Differential dataflow works great using multiple threads and computers. It even produces the same output and everything.
For this to work out, we'll want to ask each worker to load up a fraction of the input. If we just run the same code with multiple workers, then each of the workers will run
    for person in 0 .. size {
        input.insert((person/2, person));
    }and each will insert the entire input collection. We don't want that!
Instead, each timely dataflow worker has methods index() and peers(), which indicate the workers number and out of how many total workers. We can change the code so that each worker only loads their fraction of the input, like so:
    let mut person = worker.index();
    while person < size {
        input.insert((person/2, person));
        person += worker.peers();
    }We can also make the same changes to the code that supplies the change, where each worker is responsible for those people whose number equals worker.index() modulo worker.peers().

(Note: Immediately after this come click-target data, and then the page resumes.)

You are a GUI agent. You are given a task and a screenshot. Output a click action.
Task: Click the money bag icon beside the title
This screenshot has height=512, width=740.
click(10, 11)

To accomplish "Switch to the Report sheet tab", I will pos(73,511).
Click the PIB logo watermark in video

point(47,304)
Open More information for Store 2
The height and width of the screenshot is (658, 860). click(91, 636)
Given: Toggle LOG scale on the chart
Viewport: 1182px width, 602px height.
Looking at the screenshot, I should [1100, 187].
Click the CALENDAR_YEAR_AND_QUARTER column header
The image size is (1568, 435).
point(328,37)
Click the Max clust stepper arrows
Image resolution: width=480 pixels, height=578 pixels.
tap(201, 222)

    let mut person = worker.index();
    while person < size {
        input.remove((person/2, person));
        input.insert((person/3, person));
        input.advance_to(person);
        person += worker.peers();
    }I'm on a laptop with two cores. Let's load the data again, without modifying it, but let's use two worker threads (with the -w2 argument)
        Echidnatron% time cargo run --release -- 10000000 -w2
            Finished release [optimized] target(s) in 0.24s
             Running `target/release/my_project 10000000 -w2`
        cargo run --release -- 10000000 -w2  3.34s user 1.27s system 191% cpu 2.402 total
        Echidnatron%
Now let's try loading and doing ten million modifications, but with two worker threads.
        Echidnatron% time cargo run --release -- 10000000 -w2
            Finished release [optimized] target(s) in 0.24s
             Running `target/release/my_project 10000000 -w2`
        cargo run --release -- 10000000 -w2  13.06s user 3.14s system 196% cpu 8.261 total
        Echidnatron%
Each of these improve on the single-threaded execution (they do more total work, because). Perhaps amazingly, they even improve the case where we need to do ten million sequential modifications. We get exactly the same answer, too.